▶ **PROMPT**: Go through the material below, tally each line containing "Given", and write the tally alone.

▶ **SUPPLIED DATA**:
- - -
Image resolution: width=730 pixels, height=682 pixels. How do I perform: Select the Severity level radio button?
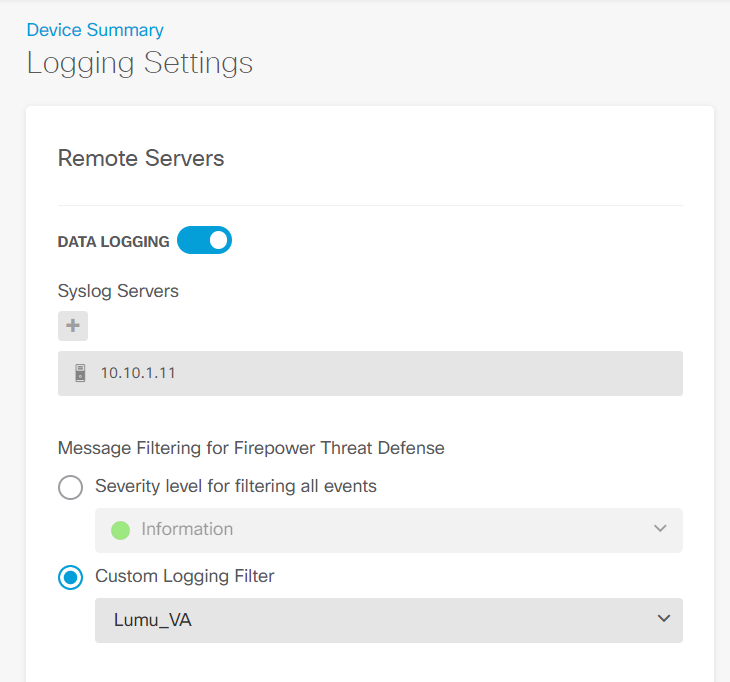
- - -
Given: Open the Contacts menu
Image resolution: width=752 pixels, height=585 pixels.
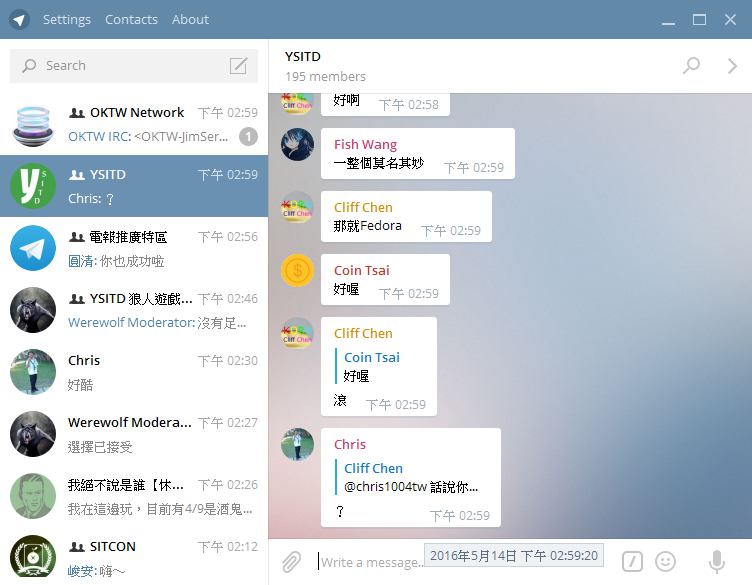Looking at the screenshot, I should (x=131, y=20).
- - -
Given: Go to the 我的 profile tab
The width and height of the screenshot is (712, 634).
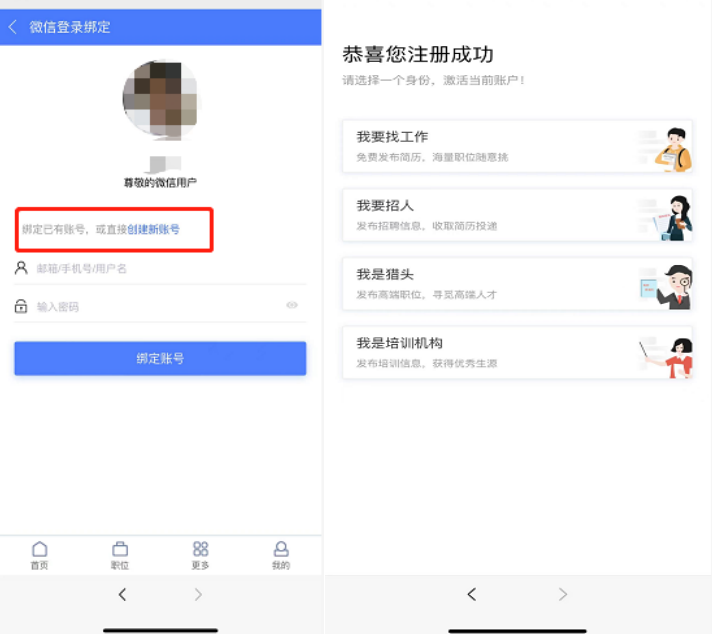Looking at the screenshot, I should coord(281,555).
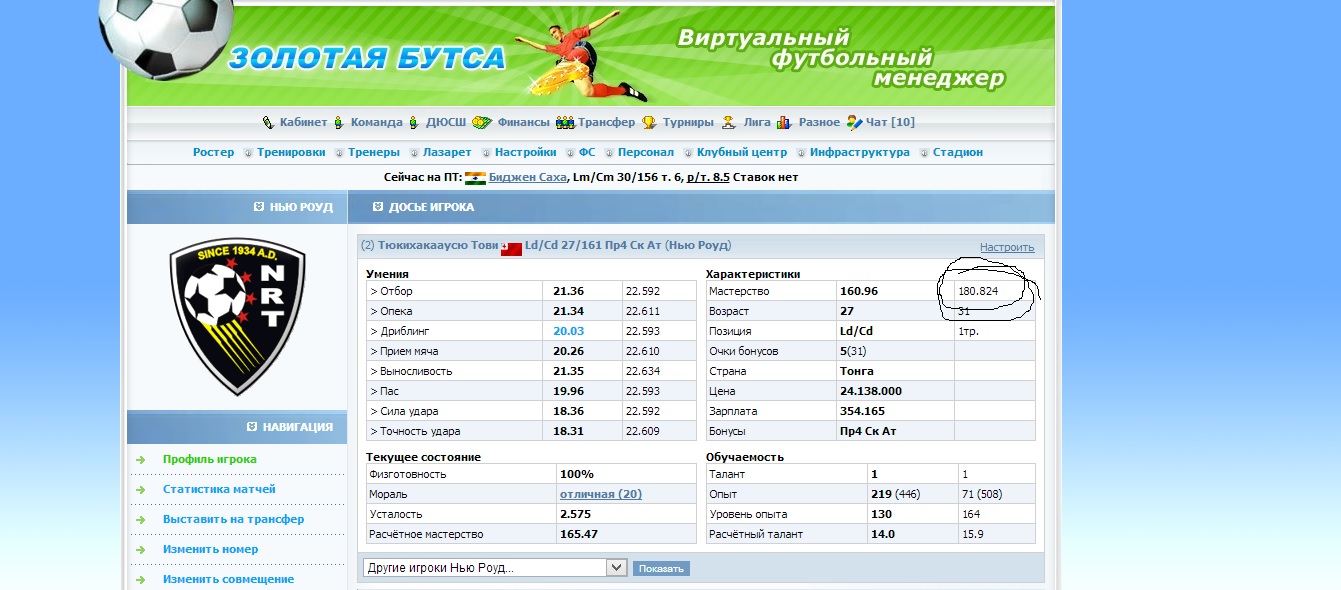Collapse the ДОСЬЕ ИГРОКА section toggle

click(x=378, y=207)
- - -
▶ **WRITTEN SOLUTION**: 2